InDesign 1.5's familiar Adobe-style interface has adopted more Photoshop- and Illustrator-like features, as well as added refinements to save on system resources and screen real estate. The toolbar can display either as the traditional two vertical columns or as a single horizontal or vertical column. You can customize sets of plug-ins, loading only those that you need, and you can define the display resolution of each placed image.
Though palettes are conveniently dockable and collapsible, they aren't all found in the same pull-down menu, which can be initially confusing. Unfortunately, InDesign 1.5 still doesn't have context-sensitive help.
InDesign 1.5 not only can wrap text around a graphic's bounding box, embedded clipping path, or alpha channel, but it can also detect a graphic's edges and create a clipping path.
If linked text blocks are on different pages, when you use the Insert Special Character command for "continued on page #," that number will automatically update throughout your editing. Text fitted to a path remains fully editable. What's more, the text on the path can be linked to other text in the same manner as any text block.
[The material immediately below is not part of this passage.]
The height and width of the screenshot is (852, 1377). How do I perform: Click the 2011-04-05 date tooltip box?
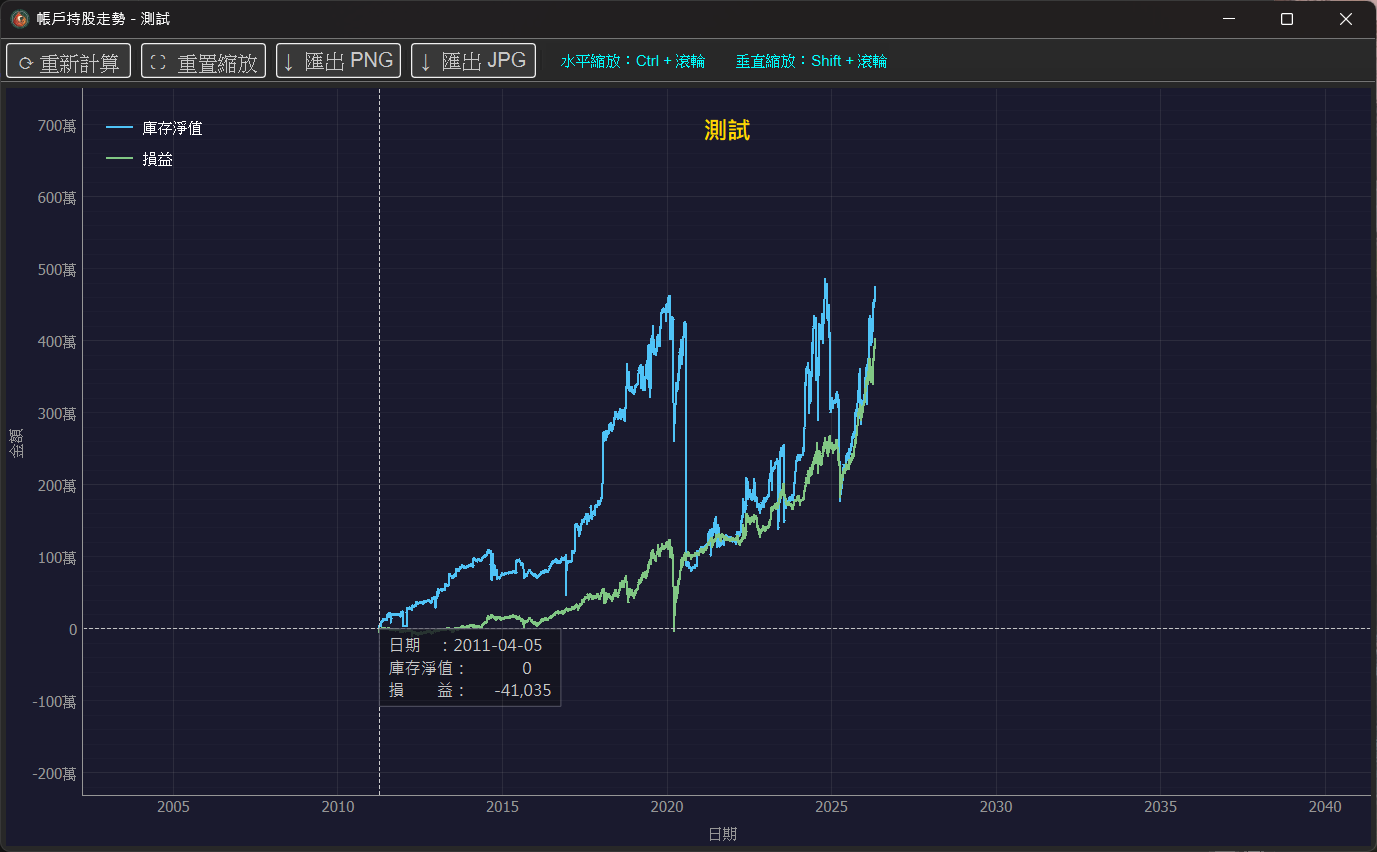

InDesign 1.5 streamlined production for greater efficiency. It can generate a list of fonts in a document that you can share with associates. Clicking the new eyedropper tool on any object or type picks up its color, fill, stroke, and/or text attributes. Another click applies them to other objects or type.
A long-needed addition is InDesign 1.5's new built-in trapping for PostScript Level 2 or higher, for text, objects drawn in InDesign, and imported bitmaps. And with the ability to save and share printer styles and PDF export styles, InDesign 1.5 offers more control as well as more consistent output.
Adobe plans to keep the core program small and modular, supporting third-party plug-ins. For instance, though InDesign doesn't create tables of contents or indexes, Sonar Bookends plug-in (Macintosh download), from Virginia Systems, gives you that ability.
With enhanced integration with other Adobe products, improved workflow, type handling, precision, and creativity, Adobe InDesign 1.5 is an impressive upgrade that delivers.